03-12-2012 01:25 PM
When reading in the txt / csv file, we have to use input and length to specify the name of var, length, char or numeric etc.
Is there a process to create a sas data set dynamically without using input statement?
Often times using input statement is pain, slight change in the data, sas data set can not be created.
The way I can think of is the to read the first row and break it using ',' as delimiter. This way we get the name of variables.
But how do I set the length, char or numeric, those two things?
03-12-2012 02:05 PM
I agree with Tom! But, since you ask, yes, you CAN write code that does all of that. Plus you give me an opportunity to plug a paper that I will be presenting at this year's SGF. Take a look at the code and paper at:
It uses a datastep to accomplish those tasks for data that is in one's clipboard. It wouldn't take much to modify the code to work on data that exists in a file.
03-12-2012 03:37 PM
Really appreciate the code Art297, I have to study your code little bit.
If I just want to read in csv/txt, what parameters do I need to modify?
03-12-2012 04:25 PM
Depending on what your "slight change in the data, sas data set can not be created" may be you may still have problems. Changed variable names being the worst followed by the guessing routines in PROC IMPORT having a variable as numeric in one set and text in another and then the different lengths of string variables.
When I worked with a client that couldn't provide data in the same format consistently they got hit with high code maintenance charges. This involved things like order of variables, changing names and changing formats for date fields. If this is inside your own organization some pressure as to documenting standards and using them may be in order.
If the only issue you are actually seeing is the length of text fields I suggest either making noticeably longer text length assignments or more characters in the informat instead of "just enough". I often use PROC IMPORT to generate the base code to read one file and then examine the informats, variable names and formats assigned as well as the input statement. I often add 10 to 50% to the length of text variables and specify use of my variable names.
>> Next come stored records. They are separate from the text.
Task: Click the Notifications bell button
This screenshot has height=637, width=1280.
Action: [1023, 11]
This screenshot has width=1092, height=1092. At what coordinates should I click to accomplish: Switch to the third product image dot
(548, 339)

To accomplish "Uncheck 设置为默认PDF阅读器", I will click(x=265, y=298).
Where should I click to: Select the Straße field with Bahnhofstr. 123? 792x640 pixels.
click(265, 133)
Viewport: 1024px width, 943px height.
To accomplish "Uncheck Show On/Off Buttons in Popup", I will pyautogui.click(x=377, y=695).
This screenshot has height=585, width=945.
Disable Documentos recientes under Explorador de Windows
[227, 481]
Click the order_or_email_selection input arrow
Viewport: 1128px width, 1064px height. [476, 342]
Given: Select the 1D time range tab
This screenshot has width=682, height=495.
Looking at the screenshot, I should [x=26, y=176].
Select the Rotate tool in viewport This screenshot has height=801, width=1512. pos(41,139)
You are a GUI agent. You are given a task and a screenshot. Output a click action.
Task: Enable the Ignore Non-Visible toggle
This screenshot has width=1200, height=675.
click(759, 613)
Proc import has difficultly using long strings as variable names. If the first 32 characters repeat so you may get variables with names like 'THIS_WAS_A_REALLY___LONG___COLUMN_HEADER', 'THIS_WAS_A_REALLY___LONG___COLUMN_HEADE1' 'THIS_WAS_A_REALLY___LONG___COLUMN_HEADE3'
03-12-2012 04:27 PM
If your input file is tab delimited, the easiest way to use the code would not be to modify it but, rather, simply first read the file and write it out to your system's clipboard and then run the paper's code.
e.g., I just wrote a tab-delimited file called "c:\art\testfile.txt". Before running the code described in the paper, I ran:
filename clippy clipbrd;
infile "c:\art\testfile.txt" lrecl=32767;
filename clippy clear;
/*then I ran the code shown in the paper */
03-12-2012 08:22 PM
Hello Art297, would you shed some light on those nested scans? arrays and %filarray?
Your code is so powerful, which is beyond my comprehension, sorry about my foolishness.
03-12-2012 10:47 PM
Rick, If you look at the powerpoint you'll see that the code was designed to do more than the typical proc import.
It was designed to import data from normal files as well as files that need to be transposed and/or are from forms rather than tables.
One of the macros was designed to transpose a file, and the other was to set up SAS processing of the macro variables to make the program easier to use.
If you review the code, carefully, you will discover that it is trying to accomplish the very things you asked about in your original post.
I'd be glad to answer any questions you have, but it would take an entire book to fully explan all of the code.
03-12-2012 06:28 PM
The INPUT statement is actually extremely powerful and flexible and I find that it makes SAS a very useful tool for exploring unknown file formats.
If your file is delimited then you can quickly read it in a check the values.
For example if the number of variables changes (but you know they should all be numeric) then you can just read in some overly large number than analyze the dataset to see where they stop.
infile 'myfile' dsd truncover firstobs=2;
input x1-x100 ;
proc means data=sample; run;
If the file is totally unknown then read in a series of character strings and look at the results.
infile 'myfile' dsd truncover firstobs=2;
length x1-x100 $200;